Having fathers take on more parenting responsibilities is a win-win situation, said William Doherty, a professor in the University of Minnesota's Department of Family Social Science.
"It's good for the kids, and it's good for the men," he said. "When you get that kind of a start, the close relationship carries over for the rest of your life. It's the most positive trend we've seen in family development in decades."
That said, there are potential pitfalls, he warned. Couples who work different shifts and, as a result, find themselves with limited time together need to make sure that their relationship doesn't suffer. The parents have to be on the same page when it comes to child rearing; they shouldn't have different sets of rules and expectations. And it should be made clear to the child that the parents are equals.
"If you create the idea that the father is a baby sitter, you're back to that notion that he's just an appendage," Doherty said. "Active co-parents must be a team. You don't want one to be designated the key parent while the other is just a fill-in."
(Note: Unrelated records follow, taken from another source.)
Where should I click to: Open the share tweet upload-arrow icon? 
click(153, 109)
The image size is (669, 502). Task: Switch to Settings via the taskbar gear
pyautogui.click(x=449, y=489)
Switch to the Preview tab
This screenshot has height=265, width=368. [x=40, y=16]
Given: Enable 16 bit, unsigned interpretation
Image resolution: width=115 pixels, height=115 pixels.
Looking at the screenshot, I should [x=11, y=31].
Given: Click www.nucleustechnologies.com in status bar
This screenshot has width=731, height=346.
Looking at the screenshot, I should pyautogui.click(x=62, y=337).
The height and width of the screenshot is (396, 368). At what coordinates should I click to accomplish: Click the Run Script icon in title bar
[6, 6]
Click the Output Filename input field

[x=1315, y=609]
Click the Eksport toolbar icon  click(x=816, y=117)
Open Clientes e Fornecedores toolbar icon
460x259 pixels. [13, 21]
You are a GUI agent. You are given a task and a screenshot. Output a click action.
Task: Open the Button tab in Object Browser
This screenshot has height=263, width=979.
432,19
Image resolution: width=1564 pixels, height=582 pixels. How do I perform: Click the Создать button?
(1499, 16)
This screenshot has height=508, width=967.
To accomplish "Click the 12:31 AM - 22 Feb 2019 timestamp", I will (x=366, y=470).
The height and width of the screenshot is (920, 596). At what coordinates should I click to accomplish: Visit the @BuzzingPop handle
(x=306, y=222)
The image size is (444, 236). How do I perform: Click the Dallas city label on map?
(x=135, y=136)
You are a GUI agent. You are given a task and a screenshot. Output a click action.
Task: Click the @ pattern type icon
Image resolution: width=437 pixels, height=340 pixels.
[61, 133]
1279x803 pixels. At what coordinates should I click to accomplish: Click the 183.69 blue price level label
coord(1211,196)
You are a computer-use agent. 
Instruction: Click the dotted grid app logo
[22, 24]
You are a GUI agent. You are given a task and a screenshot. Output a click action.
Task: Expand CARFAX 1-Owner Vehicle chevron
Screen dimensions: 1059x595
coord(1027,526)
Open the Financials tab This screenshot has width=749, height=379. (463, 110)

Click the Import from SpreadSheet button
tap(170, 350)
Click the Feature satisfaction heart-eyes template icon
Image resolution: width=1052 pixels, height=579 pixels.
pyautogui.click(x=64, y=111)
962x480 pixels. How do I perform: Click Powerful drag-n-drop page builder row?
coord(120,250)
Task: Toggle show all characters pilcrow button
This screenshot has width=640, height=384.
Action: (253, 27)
Meyer admits that he initially stumbled into the role of being a hands-on father. When his older son was born 13 years ago, Meyer was wrapping up work on a degree from United Theological Seminary.
"I spent the first seven months of his life at home, writing my thesis," he said. "That experience -- to be home with my infant -- was amazing to me. It was not in my upbringing at all. My father was a really good father, but he wasn't involved to the level I am. After that [time at home], I made a conscious decision to reframe my daily life to be more present in my kids' lives."
Instead of going into the ministry, he focused on working for nonprofits, which tended to give him more leeway in scheduling. Still, he ended up missing too many of his sons' activities, which is why he opted last year to take a half-time job as a fundraiser for a nonprofit.
"It doesn't pay very well, but it's incredibly flexible," he said. "I could make more money, but I'd rather have more presence for my sons. That's a trade I was happy to make."